INSTRUCTIONS TO FOLLOW: All of the data needs to come back exactly as written.

MATERIAL SUPPLIED:
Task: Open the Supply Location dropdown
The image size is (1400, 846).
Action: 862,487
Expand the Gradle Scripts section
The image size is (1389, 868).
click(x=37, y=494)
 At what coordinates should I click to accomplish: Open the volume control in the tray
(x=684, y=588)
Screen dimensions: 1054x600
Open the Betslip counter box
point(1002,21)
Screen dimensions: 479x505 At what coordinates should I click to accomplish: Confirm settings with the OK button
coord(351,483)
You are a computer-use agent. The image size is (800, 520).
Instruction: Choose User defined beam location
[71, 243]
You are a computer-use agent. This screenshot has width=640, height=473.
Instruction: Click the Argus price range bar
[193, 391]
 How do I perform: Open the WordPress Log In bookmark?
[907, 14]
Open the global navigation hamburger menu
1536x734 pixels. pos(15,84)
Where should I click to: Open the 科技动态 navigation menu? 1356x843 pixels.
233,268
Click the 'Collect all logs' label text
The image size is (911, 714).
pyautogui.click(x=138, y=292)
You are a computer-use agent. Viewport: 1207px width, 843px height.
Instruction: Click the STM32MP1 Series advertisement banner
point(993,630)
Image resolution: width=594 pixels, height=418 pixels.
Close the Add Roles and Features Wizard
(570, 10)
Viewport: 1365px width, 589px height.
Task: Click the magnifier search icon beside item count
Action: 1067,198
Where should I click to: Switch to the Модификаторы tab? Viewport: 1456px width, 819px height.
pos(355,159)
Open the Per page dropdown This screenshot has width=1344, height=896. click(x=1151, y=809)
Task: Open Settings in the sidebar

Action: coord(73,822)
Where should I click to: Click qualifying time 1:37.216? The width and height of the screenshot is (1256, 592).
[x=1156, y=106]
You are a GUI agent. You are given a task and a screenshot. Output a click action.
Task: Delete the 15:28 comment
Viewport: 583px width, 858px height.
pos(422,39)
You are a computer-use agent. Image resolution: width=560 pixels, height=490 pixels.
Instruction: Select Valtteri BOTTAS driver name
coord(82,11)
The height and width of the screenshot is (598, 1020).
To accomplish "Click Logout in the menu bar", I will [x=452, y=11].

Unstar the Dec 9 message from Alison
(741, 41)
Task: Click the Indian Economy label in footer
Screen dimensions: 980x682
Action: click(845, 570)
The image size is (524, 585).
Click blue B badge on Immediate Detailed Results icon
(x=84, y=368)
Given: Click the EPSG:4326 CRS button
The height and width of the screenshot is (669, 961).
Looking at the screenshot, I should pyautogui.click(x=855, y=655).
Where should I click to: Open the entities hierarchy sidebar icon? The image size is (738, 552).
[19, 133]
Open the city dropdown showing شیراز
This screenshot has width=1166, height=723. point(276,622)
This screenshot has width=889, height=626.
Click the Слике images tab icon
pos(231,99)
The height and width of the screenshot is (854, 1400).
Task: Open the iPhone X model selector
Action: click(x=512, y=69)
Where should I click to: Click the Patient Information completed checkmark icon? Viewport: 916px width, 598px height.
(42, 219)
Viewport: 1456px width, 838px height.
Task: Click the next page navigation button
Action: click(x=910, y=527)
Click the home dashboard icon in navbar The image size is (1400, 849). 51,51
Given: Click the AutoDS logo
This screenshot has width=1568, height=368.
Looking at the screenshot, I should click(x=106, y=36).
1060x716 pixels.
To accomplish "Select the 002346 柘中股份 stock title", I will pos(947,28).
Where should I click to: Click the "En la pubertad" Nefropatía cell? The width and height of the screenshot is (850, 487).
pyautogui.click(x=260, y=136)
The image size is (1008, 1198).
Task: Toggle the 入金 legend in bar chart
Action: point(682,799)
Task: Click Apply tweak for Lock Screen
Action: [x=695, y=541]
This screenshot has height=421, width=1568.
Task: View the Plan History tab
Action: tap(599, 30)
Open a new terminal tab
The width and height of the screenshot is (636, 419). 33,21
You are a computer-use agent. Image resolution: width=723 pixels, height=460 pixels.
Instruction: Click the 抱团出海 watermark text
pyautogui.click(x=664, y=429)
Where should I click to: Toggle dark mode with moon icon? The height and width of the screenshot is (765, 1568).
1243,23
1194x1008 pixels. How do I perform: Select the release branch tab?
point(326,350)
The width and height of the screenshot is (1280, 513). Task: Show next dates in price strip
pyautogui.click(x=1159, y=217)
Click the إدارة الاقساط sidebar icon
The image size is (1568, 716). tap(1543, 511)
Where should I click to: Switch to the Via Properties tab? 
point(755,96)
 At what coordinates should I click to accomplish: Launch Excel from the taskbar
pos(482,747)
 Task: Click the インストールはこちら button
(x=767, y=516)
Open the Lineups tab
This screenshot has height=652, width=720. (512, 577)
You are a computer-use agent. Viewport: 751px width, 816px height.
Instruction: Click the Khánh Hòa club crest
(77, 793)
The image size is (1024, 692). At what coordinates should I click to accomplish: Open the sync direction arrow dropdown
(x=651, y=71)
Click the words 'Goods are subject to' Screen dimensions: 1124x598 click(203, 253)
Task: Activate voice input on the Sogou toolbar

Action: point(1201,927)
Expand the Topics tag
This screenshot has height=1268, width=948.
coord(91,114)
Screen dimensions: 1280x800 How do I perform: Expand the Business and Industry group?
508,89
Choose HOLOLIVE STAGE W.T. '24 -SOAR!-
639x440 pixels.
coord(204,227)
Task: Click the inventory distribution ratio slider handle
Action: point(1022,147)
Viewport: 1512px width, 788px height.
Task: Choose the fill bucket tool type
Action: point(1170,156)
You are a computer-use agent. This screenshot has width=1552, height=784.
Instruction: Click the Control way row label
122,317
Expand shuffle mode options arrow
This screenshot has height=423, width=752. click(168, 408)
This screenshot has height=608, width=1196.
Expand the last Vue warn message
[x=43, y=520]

WORKED SOLUTION:
Task: Open the Supply Location dropdown
The image size is (1400, 846).
Action: 862,487
Expand the Gradle Scripts section
The image size is (1389, 868).
click(x=37, y=494)
 At what coordinates should I click to accomplish: Open the volume control in the tray
(x=684, y=588)
Screen dimensions: 1054x600
Open the Betslip counter box
point(1002,21)
Screen dimensions: 479x505 At what coordinates should I click to accomplish: Confirm settings with the OK button
coord(351,483)
You are a computer-use agent. The image size is (800, 520).
Instruction: Choose User defined beam location
[71, 243]
You are a computer-use agent. This screenshot has width=640, height=473.
Instruction: Click the Argus price range bar
[193, 391]
 How do I perform: Open the WordPress Log In bookmark?
[907, 14]
Open the global navigation hamburger menu
1536x734 pixels. pos(15,84)
Where should I click to: Open the 科技动态 navigation menu? 1356x843 pixels.
233,268
Click the 'Collect all logs' label text
The image size is (911, 714).
pyautogui.click(x=138, y=292)
You are a computer-use agent. Viewport: 1207px width, 843px height.
Instruction: Click the STM32MP1 Series advertisement banner
point(993,630)
Image resolution: width=594 pixels, height=418 pixels.
Close the Add Roles and Features Wizard
(570, 10)
Viewport: 1365px width, 589px height.
Task: Click the magnifier search icon beside item count
Action: 1067,198
Where should I click to: Switch to the Модификаторы tab? Viewport: 1456px width, 819px height.
pos(355,159)
Open the Per page dropdown This screenshot has width=1344, height=896. click(x=1151, y=809)
Task: Open Settings in the sidebar

Action: coord(73,822)
Where should I click to: Click qualifying time 1:37.216? The width and height of the screenshot is (1256, 592).
[x=1156, y=106]
You are a GUI agent. You are given a task and a screenshot. Output a click action.
Task: Delete the 15:28 comment
Viewport: 583px width, 858px height.
pos(422,39)
You are a computer-use agent. Image resolution: width=560 pixels, height=490 pixels.
Instruction: Select Valtteri BOTTAS driver name
coord(82,11)
The height and width of the screenshot is (598, 1020).
To accomplish "Click Logout in the menu bar", I will [x=452, y=11].

Unstar the Dec 9 message from Alison
(741, 41)
Task: Click the Indian Economy label in footer
Screen dimensions: 980x682
Action: click(845, 570)
The image size is (524, 585).
Click blue B badge on Immediate Detailed Results icon
(x=84, y=368)
Given: Click the EPSG:4326 CRS button
The height and width of the screenshot is (669, 961).
Looking at the screenshot, I should pyautogui.click(x=855, y=655).
Where should I click to: Open the entities hierarchy sidebar icon? The image size is (738, 552).
[19, 133]
Open the city dropdown showing شیراز
This screenshot has width=1166, height=723. point(276,622)
This screenshot has width=889, height=626.
Click the Слике images tab icon
pos(231,99)
The height and width of the screenshot is (854, 1400).
Task: Open the iPhone X model selector
Action: click(x=512, y=69)
Where should I click to: Click the Patient Information completed checkmark icon? Viewport: 916px width, 598px height.
(42, 219)
Viewport: 1456px width, 838px height.
Task: Click the next page navigation button
Action: click(x=910, y=527)
Click the home dashboard icon in navbar The image size is (1400, 849). 51,51
Given: Click the AutoDS logo
This screenshot has width=1568, height=368.
Looking at the screenshot, I should click(x=106, y=36).
1060x716 pixels.
To accomplish "Select the 002346 柘中股份 stock title", I will pos(947,28).
Where should I click to: Click the "En la pubertad" Nefropatía cell? The width and height of the screenshot is (850, 487).
pyautogui.click(x=260, y=136)
The image size is (1008, 1198).
Task: Toggle the 入金 legend in bar chart
Action: point(682,799)
Task: Click Apply tweak for Lock Screen
Action: [x=695, y=541]
This screenshot has height=421, width=1568.
Task: View the Plan History tab
Action: tap(599, 30)
Open a new terminal tab
The width and height of the screenshot is (636, 419). 33,21
You are a computer-use agent. Image resolution: width=723 pixels, height=460 pixels.
Instruction: Click the 抱团出海 watermark text
pyautogui.click(x=664, y=429)
Where should I click to: Toggle dark mode with moon icon? The height and width of the screenshot is (765, 1568).
1243,23
1194x1008 pixels. How do I perform: Select the release branch tab?
point(326,350)
The width and height of the screenshot is (1280, 513). Task: Show next dates in price strip
pyautogui.click(x=1159, y=217)
Click the إدارة الاقساط sidebar icon
The image size is (1568, 716). tap(1543, 511)
Where should I click to: Switch to the Via Properties tab? 
point(755,96)
 At what coordinates should I click to accomplish: Launch Excel from the taskbar
pos(482,747)
 Task: Click the インストールはこちら button
(x=767, y=516)
Open the Lineups tab
This screenshot has height=652, width=720. (512, 577)
You are a computer-use agent. Viewport: 751px width, 816px height.
Instruction: Click the Khánh Hòa club crest
(77, 793)
The image size is (1024, 692). At what coordinates should I click to accomplish: Open the sync direction arrow dropdown
(x=651, y=71)
Click the words 'Goods are subject to' Screen dimensions: 1124x598 click(203, 253)
Task: Activate voice input on the Sogou toolbar

Action: point(1201,927)
Expand the Topics tag
This screenshot has height=1268, width=948.
coord(91,114)
Screen dimensions: 1280x800 How do I perform: Expand the Business and Industry group?
508,89
Choose HOLOLIVE STAGE W.T. '24 -SOAR!-
639x440 pixels.
coord(204,227)
Task: Click the inventory distribution ratio slider handle
Action: point(1022,147)
Viewport: 1512px width, 788px height.
Task: Choose the fill bucket tool type
Action: point(1170,156)
You are a computer-use agent. This screenshot has width=1552, height=784.
Instruction: Click the Control way row label
122,317
Expand shuffle mode options arrow
This screenshot has height=423, width=752. click(168, 408)
This screenshot has height=608, width=1196.
Expand the last Vue warn message
[x=43, y=520]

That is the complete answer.